Religious people tend to have strong beliefs about the nature of God or of spirits. In addition, most religions offer specific teachings on how to treat fellow human beings. These teachings can help people live a good life and do what is right for their families, friends and community as a whole.
Most religions also have sacred rites and rituals, sacred places, symbols, sacred books and a clergy or priesthood to administer the religion. Many religions deal in some way with salvation, either a literal heaven after death (like Christianity) or a more symbolic ending of suffering such as nirvana (like Buddhism).
Many anthropologists and others who study human cultures and origins believe that religion developed out of a need for humans to find meaning in their lives. They say that humankind became self-aware and realized that they would eventually die, so they created spirituality to give them hope and a reason to continue living.

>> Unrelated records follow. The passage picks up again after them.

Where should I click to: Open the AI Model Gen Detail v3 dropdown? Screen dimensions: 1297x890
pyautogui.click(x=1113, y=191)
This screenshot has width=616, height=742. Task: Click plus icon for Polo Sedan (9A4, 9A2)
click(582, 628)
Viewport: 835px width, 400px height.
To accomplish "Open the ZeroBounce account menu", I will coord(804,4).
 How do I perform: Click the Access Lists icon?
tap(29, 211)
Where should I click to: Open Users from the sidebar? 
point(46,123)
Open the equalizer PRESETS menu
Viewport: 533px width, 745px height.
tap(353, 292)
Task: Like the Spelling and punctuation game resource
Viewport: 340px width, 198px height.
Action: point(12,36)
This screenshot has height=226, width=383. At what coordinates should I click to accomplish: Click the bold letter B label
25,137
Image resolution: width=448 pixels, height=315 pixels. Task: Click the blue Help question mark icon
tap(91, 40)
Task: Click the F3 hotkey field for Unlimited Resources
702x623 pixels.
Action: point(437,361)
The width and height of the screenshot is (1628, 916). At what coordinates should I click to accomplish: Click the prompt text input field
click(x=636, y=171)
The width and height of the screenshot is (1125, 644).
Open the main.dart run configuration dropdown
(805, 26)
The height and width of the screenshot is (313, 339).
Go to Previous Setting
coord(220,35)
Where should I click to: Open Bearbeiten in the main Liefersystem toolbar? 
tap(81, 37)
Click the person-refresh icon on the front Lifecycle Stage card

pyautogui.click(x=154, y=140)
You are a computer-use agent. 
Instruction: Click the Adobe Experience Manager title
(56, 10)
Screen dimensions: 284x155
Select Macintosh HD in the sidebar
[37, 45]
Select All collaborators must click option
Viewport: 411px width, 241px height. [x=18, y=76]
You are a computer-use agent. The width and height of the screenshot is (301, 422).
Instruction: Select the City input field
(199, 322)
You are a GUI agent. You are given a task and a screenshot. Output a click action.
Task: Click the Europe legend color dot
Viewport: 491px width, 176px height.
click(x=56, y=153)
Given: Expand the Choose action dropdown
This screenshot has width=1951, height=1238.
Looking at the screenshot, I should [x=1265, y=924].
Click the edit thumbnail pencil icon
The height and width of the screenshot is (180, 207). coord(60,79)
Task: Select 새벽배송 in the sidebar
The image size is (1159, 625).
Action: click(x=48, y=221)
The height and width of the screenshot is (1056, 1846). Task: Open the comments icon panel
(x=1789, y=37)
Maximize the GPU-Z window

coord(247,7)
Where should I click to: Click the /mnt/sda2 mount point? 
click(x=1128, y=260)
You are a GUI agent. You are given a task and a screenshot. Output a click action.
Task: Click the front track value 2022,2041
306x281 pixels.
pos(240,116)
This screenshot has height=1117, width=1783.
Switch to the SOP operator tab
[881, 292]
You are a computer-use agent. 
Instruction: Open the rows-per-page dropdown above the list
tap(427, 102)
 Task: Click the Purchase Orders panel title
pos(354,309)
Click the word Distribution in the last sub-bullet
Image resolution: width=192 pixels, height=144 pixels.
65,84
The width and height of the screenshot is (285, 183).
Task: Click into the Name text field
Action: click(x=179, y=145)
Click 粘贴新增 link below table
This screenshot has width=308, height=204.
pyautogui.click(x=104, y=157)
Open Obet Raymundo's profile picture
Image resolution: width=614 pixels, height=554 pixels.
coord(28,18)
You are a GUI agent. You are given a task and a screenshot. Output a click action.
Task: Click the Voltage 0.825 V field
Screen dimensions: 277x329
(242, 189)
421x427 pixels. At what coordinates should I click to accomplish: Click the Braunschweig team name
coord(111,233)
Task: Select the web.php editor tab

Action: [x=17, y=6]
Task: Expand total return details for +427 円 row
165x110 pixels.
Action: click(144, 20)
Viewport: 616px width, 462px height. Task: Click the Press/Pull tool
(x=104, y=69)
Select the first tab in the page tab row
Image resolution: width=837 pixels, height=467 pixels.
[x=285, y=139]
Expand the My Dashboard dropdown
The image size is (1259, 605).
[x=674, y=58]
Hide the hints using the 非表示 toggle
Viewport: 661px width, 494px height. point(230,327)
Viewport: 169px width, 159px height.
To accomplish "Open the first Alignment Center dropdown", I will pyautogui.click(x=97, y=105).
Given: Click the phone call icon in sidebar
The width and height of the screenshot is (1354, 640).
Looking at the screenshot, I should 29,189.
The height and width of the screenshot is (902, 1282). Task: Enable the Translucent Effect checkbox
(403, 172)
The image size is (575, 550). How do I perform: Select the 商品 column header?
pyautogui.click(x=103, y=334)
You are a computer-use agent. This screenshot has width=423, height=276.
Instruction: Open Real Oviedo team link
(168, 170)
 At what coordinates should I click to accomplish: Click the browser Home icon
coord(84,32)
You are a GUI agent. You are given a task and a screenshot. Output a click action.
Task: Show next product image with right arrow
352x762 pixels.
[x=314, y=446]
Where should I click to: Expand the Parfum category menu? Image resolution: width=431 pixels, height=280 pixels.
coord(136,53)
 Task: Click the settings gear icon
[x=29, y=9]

However, some scholars argue that religion is not a necessary part of any culture. Some of these scholars have suggested that we stop treating “religion” as a social taxon and instead consider it a family resemblance concept like “literature”, “democracy” or “culture.” Using such a method to sort cultural types can produce surprising discoveries. But it can also raise philosophical issues, similar to the ones that can be raised about other abstract concepts used to sort cultural types, such as “literature” or “democracy”. One such issue is whether or not we can treat any phenomenon as having an essence and if there are any properties that distinguish this phenomenon from others.